[Begin]

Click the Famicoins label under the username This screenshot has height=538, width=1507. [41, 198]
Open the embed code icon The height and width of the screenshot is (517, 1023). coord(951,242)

[End]
[Begin]

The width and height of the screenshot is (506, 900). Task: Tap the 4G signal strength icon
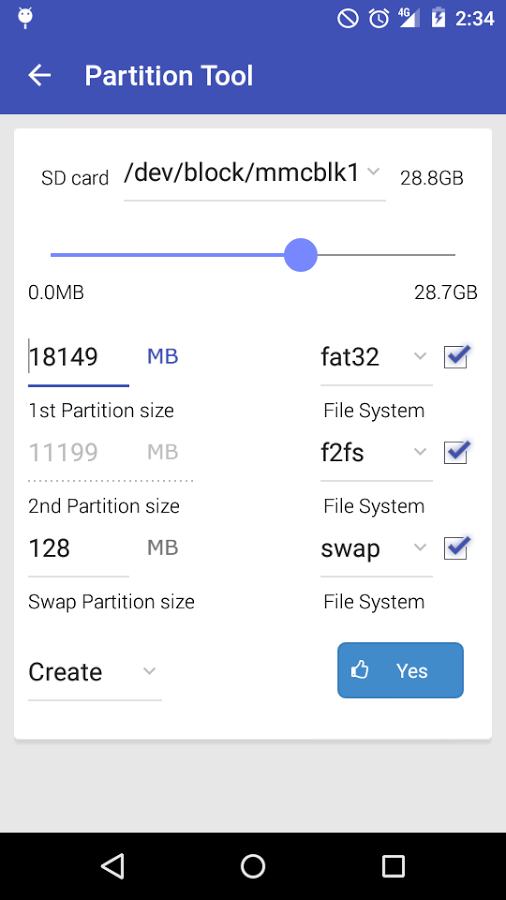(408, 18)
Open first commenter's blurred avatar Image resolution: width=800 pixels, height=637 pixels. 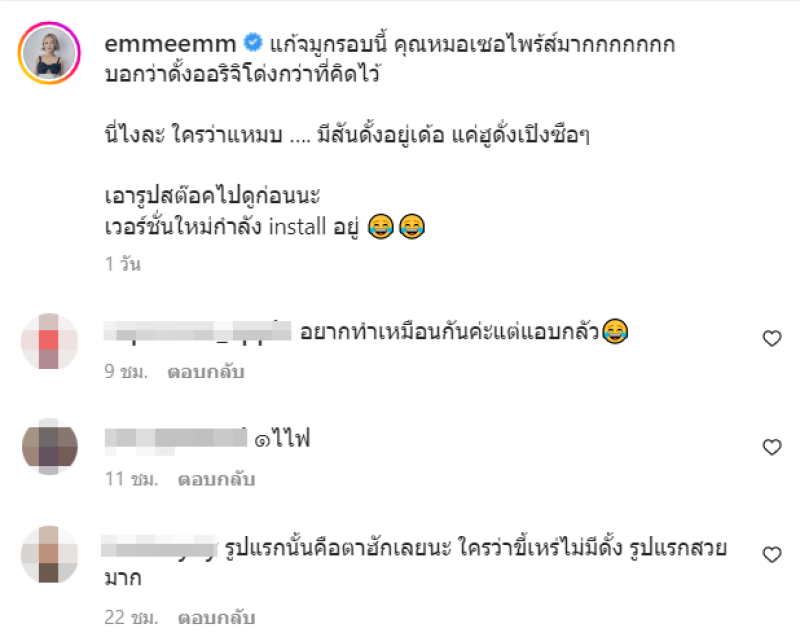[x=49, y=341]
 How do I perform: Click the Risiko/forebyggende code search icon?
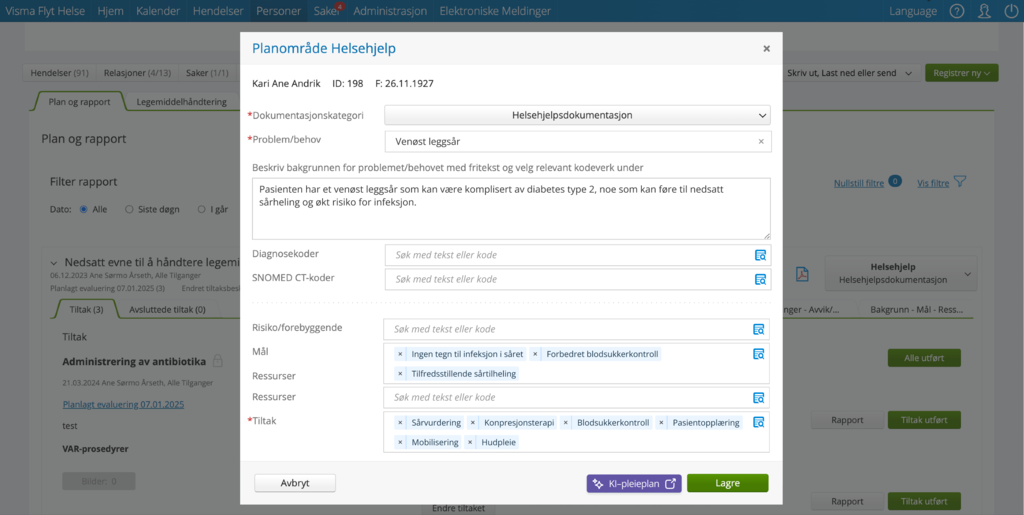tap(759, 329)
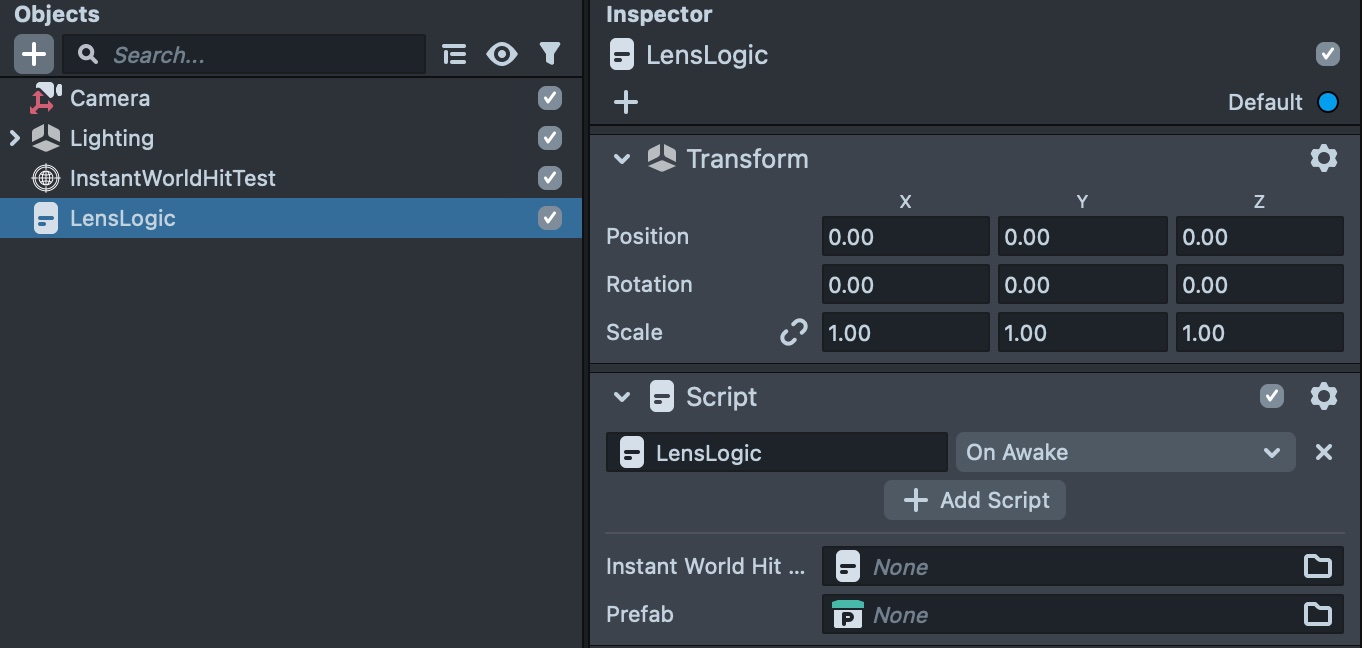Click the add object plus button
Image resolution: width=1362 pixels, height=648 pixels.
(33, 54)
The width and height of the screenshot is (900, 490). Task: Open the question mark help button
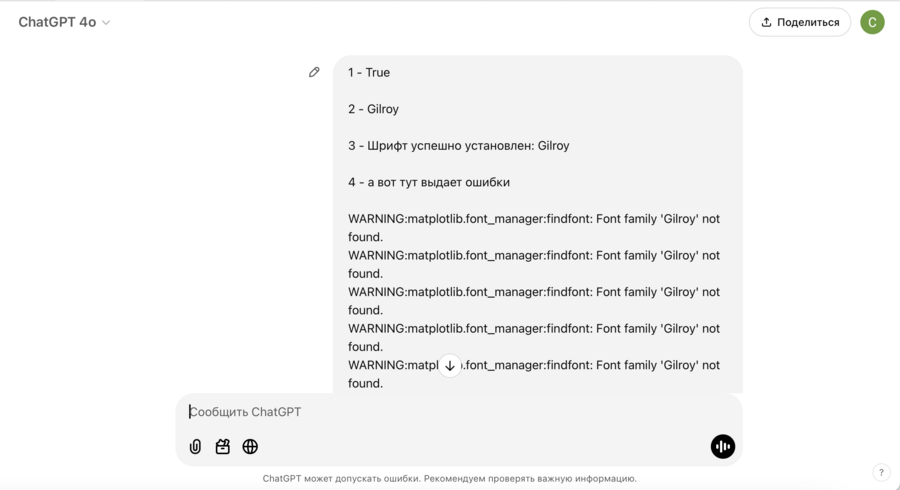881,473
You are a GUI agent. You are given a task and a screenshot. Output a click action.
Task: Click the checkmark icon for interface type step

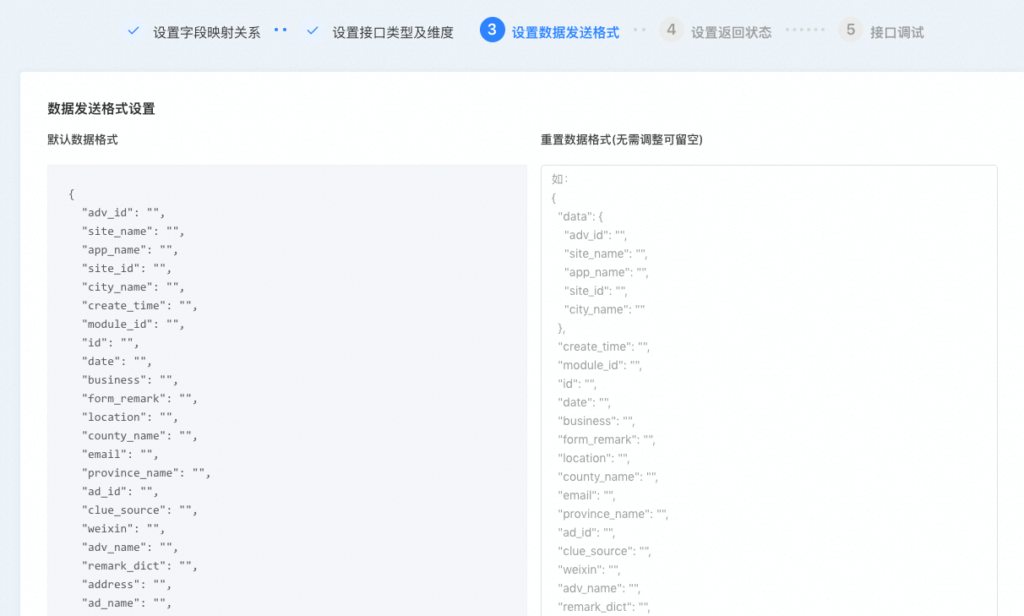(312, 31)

[End]
[Begin]

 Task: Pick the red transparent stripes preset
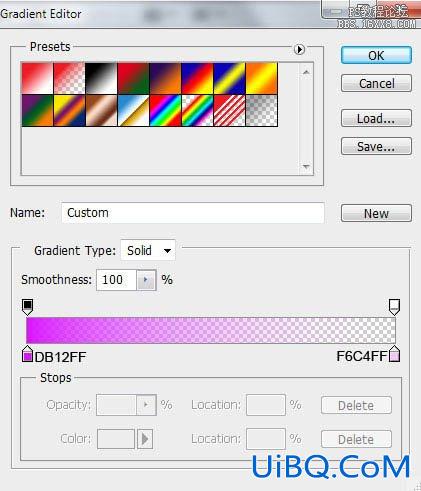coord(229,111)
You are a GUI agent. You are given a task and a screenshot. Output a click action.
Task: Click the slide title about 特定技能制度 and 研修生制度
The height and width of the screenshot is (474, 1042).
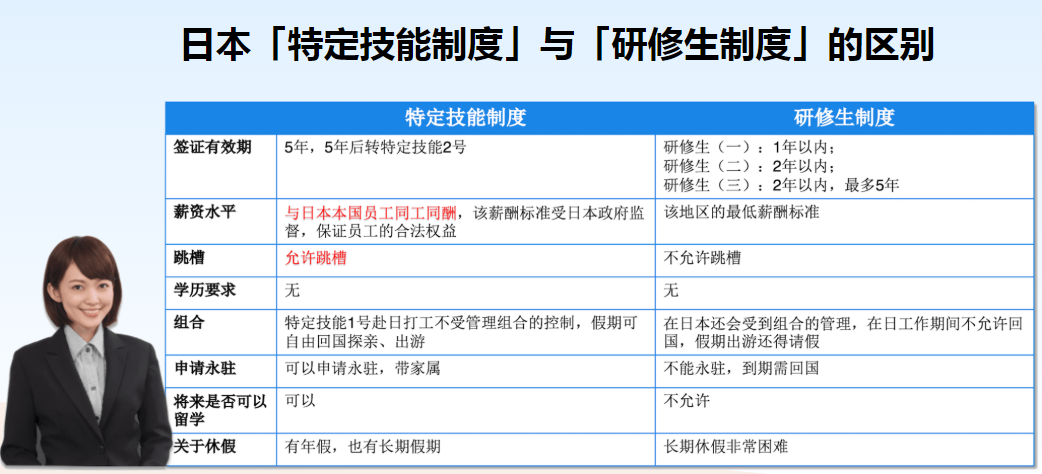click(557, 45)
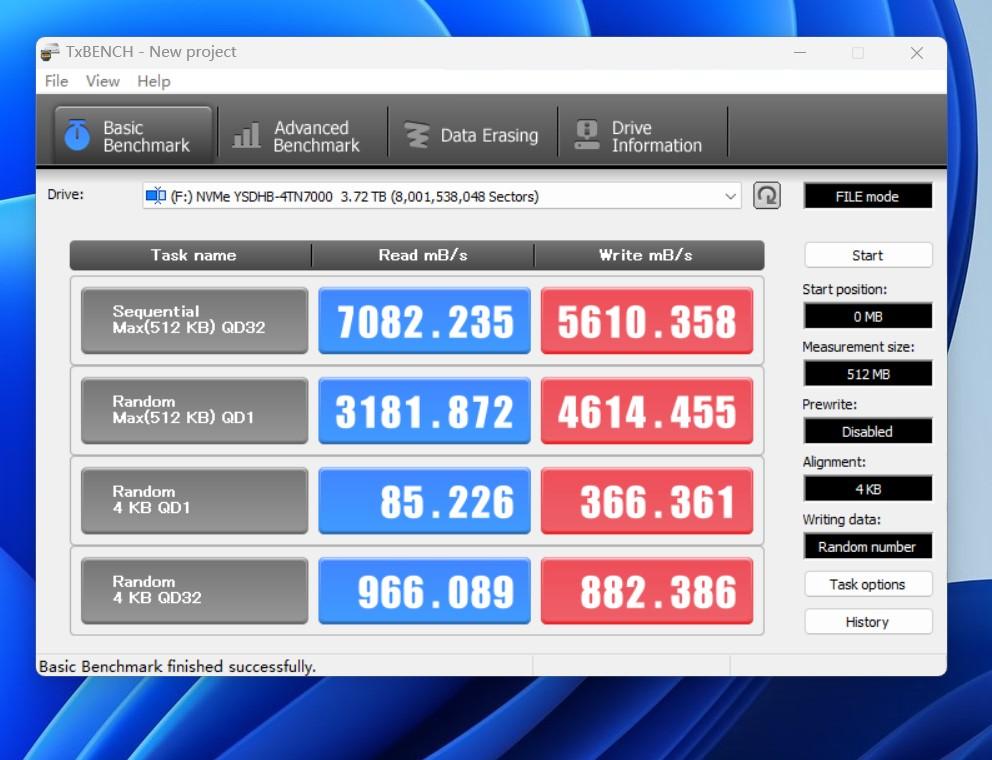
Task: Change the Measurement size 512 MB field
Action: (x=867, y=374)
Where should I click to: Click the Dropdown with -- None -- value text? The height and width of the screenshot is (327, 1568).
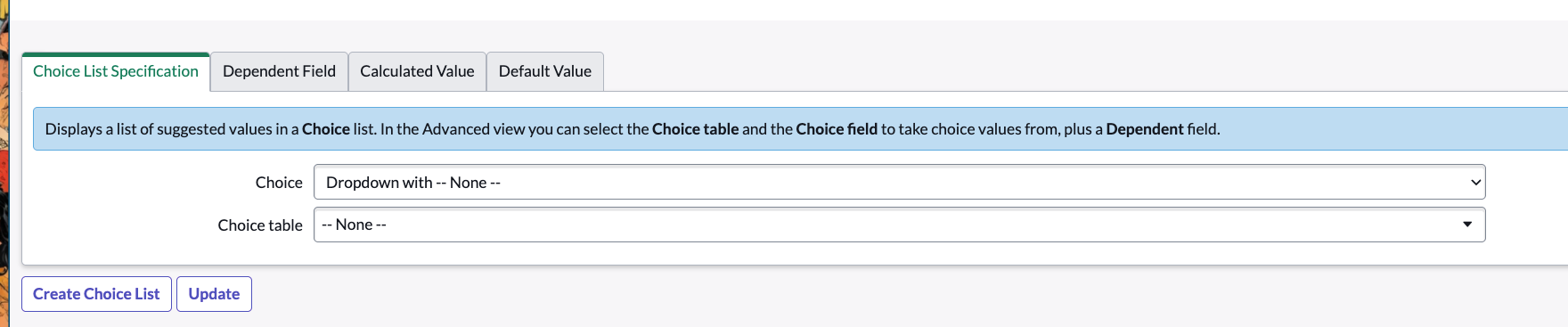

[End]

REQUIREMENTS - Please rewrite the records starting at the line that contains "Click the Famicoins" and ending at the line that contains "Open the embed" as a numbered list, leaving out any blank lines.

WORKED SOLUTION -
1. Click the Famicoins label under the username This screenshot has height=538, width=1507. [41, 198]
2. Open the embed code icon The height and width of the screenshot is (517, 1023). coord(951,242)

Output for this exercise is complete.